Last month, exciting plans for the UK’s first trip to the Moon, Lunar Mission One, were announced at the Royal Society in London. Now, the project has released detailed information on its scientific goals for the mission, which has two main strands: assessing the feasibility of establishing a permanently manned base on the Moon, and drilling through the surface to further our knowledge of the origins of the Moon and the Earth.
Although there have already been more than 50 expeditions to the Moon, there is plenty to be gleaned from this newly proposed mission. That’s because no one has ever ventured to the Moon’s South Pole, which is of particular interest because it is home to the largest and oldest impact crater on the Moon, the South Pole-Aitken (SPA) basin. With a diameter of 2,500 kilometers (1,550 miles), this giant crater covers almost a quarter of the Moon. Scientists think that fragments of the SPA impact may still exist at the site which could be used to date the basin, which is a key event in the satellite’s history.

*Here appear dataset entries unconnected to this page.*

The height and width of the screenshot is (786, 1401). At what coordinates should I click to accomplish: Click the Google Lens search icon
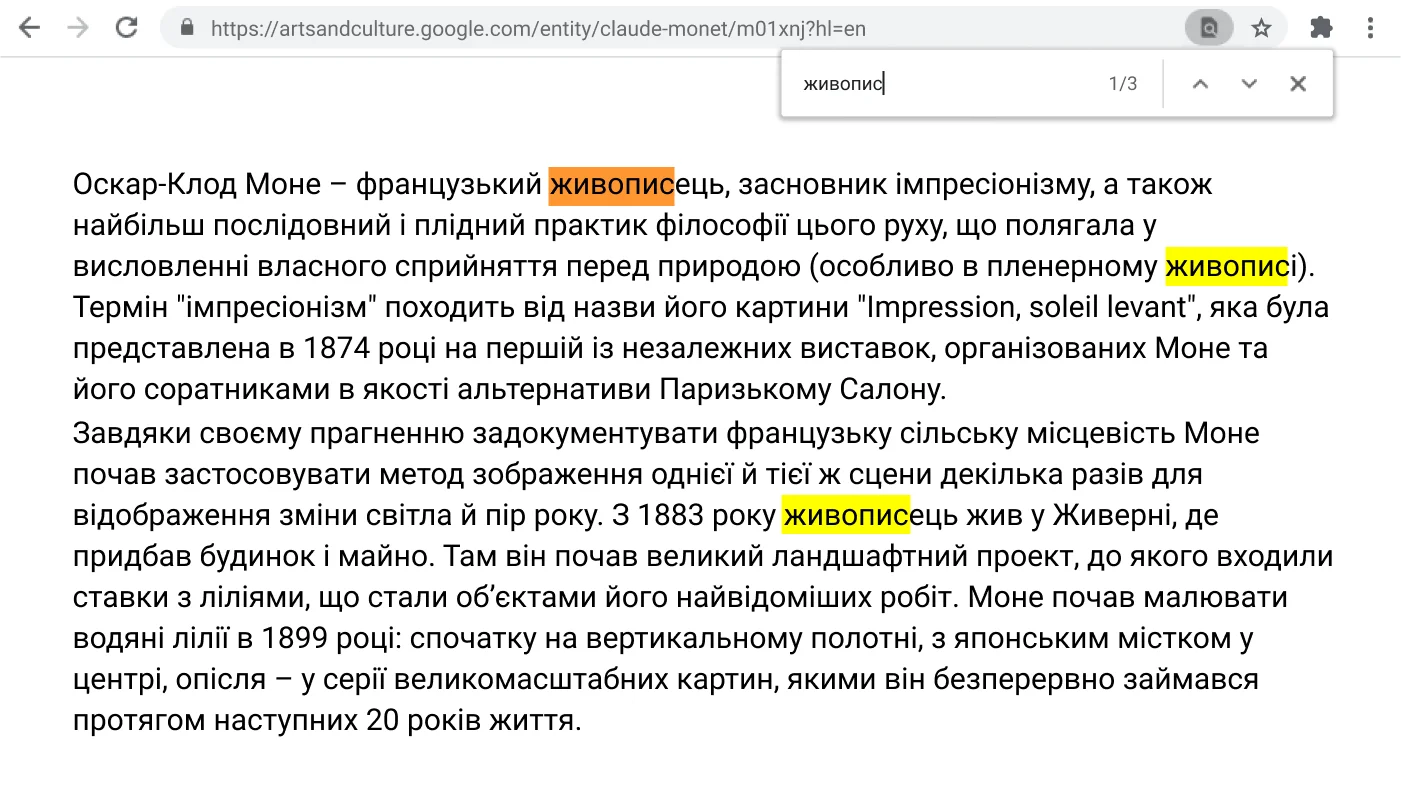pos(1208,27)
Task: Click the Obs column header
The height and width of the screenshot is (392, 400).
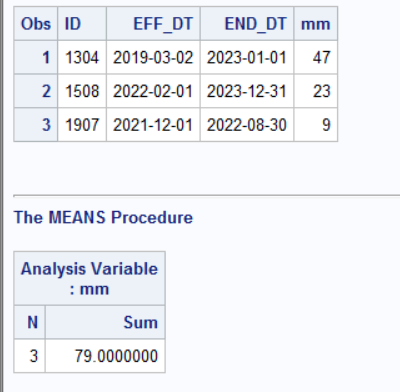Action: [x=36, y=24]
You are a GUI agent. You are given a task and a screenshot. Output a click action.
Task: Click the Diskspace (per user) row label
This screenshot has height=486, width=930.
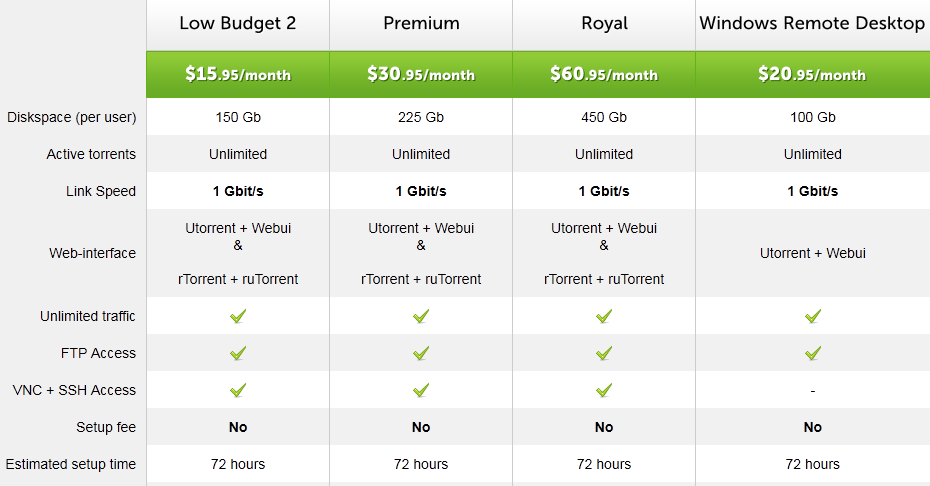coord(71,117)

Project members have yet to pick a spot for touchdown from a proposed list, but the majority of the data will be obtained by drilling a borehole at the landing site, which will be about the size of a football stadium. The goal is to drill to a depth of at least 20 meters, which is around 10 times further than anyone has gone before, but they could potentially go down to 100 meters. Samples will be retrieved for analysis on the craft’s onboard laboratory, and instruments will also be placed within the hole.
Drilling this deep will give scientists access to 4.5 billion year old lunar rock that was thrown up by large asteroid impacts from several kilometers below the surface. Studying these samples should give scientists the exciting opportunity to further our understanding of the origins and early history of the Moon, which is thought to have been born when proto-Earth collided with a Mars-sized planetary body called Theia. By analyzing the geological composition of these deep samples, scientists may come closer to determining whether the Moon and our planet truly share a common origin.
The other strand of the project will be to assess whether the Moon is suitable for the establishment of a permanently manned base for space exploration, something scientists have been contemplating for the last 50 years. Space agencies could possibly one day launch rockets from such a base, which would be an economically attractive option since the gravity is weaker on the Moon than the Earth, meaning less energy is required for launch. Furthermore, a radio telescope could be set up at the base to observe distant galaxies, and since the South Pole is largely shielded from interference from Earth’s broadcast transmissions, this area could represent an ideal spot.
The project comes with a £500 million ($784 million) price tag, the majority of which is hoped to be raised through crowdfunding with Kickstarter. If the necessary £600,000 ($950,000) can be raised by next week, the project can move forward and planning can commence. So far, an impressive £476,000 has been raised.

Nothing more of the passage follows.